İçtihat, tescilli işaretin ayırt edici özelliğini değiştirmeden birkaç işaretin aynı anda kullanılabileceğini kabul eder. Austria firmasına göre, burada durum böyledir, çünkü sunulan kanıtlarda AIR markası açıkça farklılaştırılmış “MEMPHIS” işareti ve betimleyici BLUE ifadeleri ile birlikte kullanılmıştır.

EUIPO, iki markanın veya işaretin aynı anda kullanımına ilişkin içtihatın uygulanabilir olup olmadığı sorusunu açık bırakırken, Austria firmasının iddialarını kabul etmemektedir. Temyiz Kurulu, özerk olarak korunan ‘MEMPHİS’ kelimesinden bağımsız olarak Austria firmasının  ileri sürdüğü gibi BLUE ifadesinin tanımlayıcı olmadığına ve AIR markasının ayırt edici karakterinde değişiklik yaptığına değinmiştir.

Kurul kararında ayrıca MEMPHIS ve AIR ifadelerinin ortalama ayırt edici ifadeler olduğunu, BLUE ifadesinin ise her ne kadar tütün sektöründe yaygın kullanılan bir ifade olmasına ve daha hafif tatlı ürünler için kullanmasına karşın, bu ifadenin tek başına değerlendirildiğinde aslında kelime anlamı olarak birebir ürünün özelliğini nitelemediğini ve düşük ayırt edici karaktere sahip bir ifade olduğunu belirtmiştir. Ayrıca, alışveriş fişlerinde BLUE ifadesinin kısaltması olan BL harflerinin kullanılmasının bu ifadenin tanımlayıcı olduğunu göstermediğini, zira ayırt edicilik ile ilgili değerlendirmelerin fiş üzerinde yazan ibarelere göre değil, ürün üzerindeki ibarelere göre yapılması gerektiğini ifade etmiştir.

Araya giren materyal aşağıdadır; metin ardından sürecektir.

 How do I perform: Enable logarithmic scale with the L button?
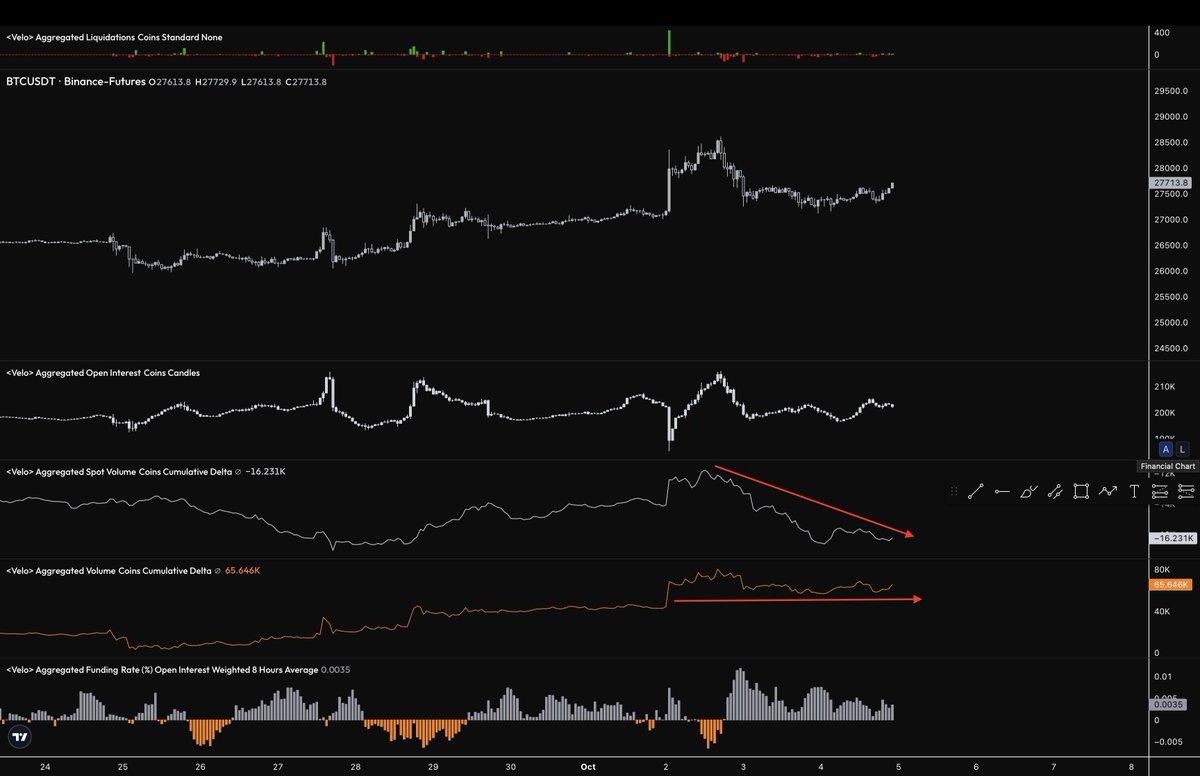click(x=1182, y=449)
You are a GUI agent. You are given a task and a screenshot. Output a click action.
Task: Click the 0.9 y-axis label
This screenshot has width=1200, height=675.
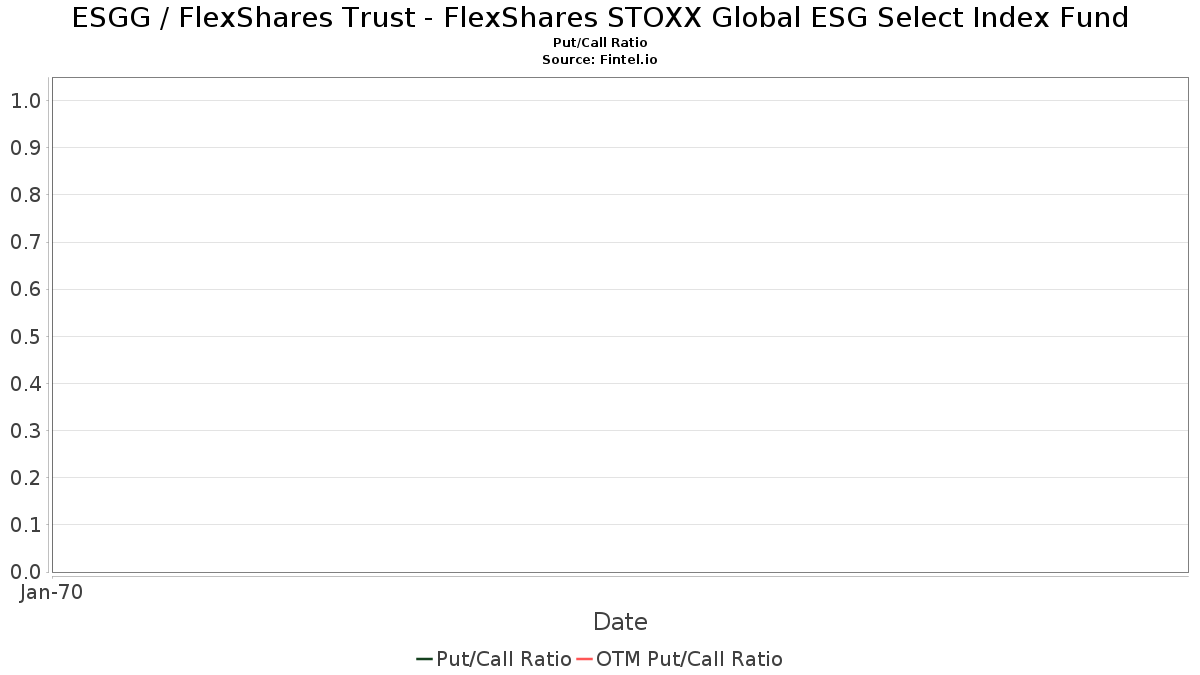(25, 148)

Kurul, ayrıca sunulan tüm kanıtları incelediğinde hiçbir kanıtta “AIR” ifadesinin izole olarak tek başına kullanılmadığını mutlaka “MEMPHIS”, “BLUE” veya “BLUE 100” ifadeleri ile birlikte ve bu ifadelerden net olarak ayrık şekilde olmadan kullanıldığını belirtmiş ve sunulan deliller ışığında ilgili kullanım şeklinin markanın ayırt edici karakterini değiştirdiğini ifade etmiştir.

Bunun yanısıra, sunulan tüm kullanım delillerinde MEMPHIS ibaresi gözle görülür şekilde baskın ifade olarak yer almaktadır ki, bu kullanım şekli AIR ifadesinin ayırt ediciliğini ciddi şekilde etkilemektedir. Zira, tüketici AIR ifadesini artık kaynak gösterici ifade olarak algılamamaktadır.

Son olarak MEMPHIS AIR BLUE ve MEMPHIS AIR BLUE 100 ibareleri bütün olarak değerlendirildiğinde, bu ibarelerin AIR ifadesi ile neredeyse aynı olduğunun söylenebilmesi mümkün değildir.

Tüm bu hususlar birlikte değerlendirildiğinde, Genel Mahkeme, EUIPO Temyiz Kurulu kararını onamış ve bir kelime markası olan “AIR” ibaresinin tescil edildiği biçimde ya da tescil edildiği halinden kabul edilebilir bir farklılık oluşturan başka bir biçimde kullanılmadığını karara bağlamıştır. Bu nedenlerle de dava reddedilmiştir.

Ciddi kullanımın ispatına ilişkin olarak verilmiş olan bu karar, markanın ayırt edici karakteri değiştirilmeden kullanılmasının önemini bir kez daha net bir şekilde ortaya koymaktadır.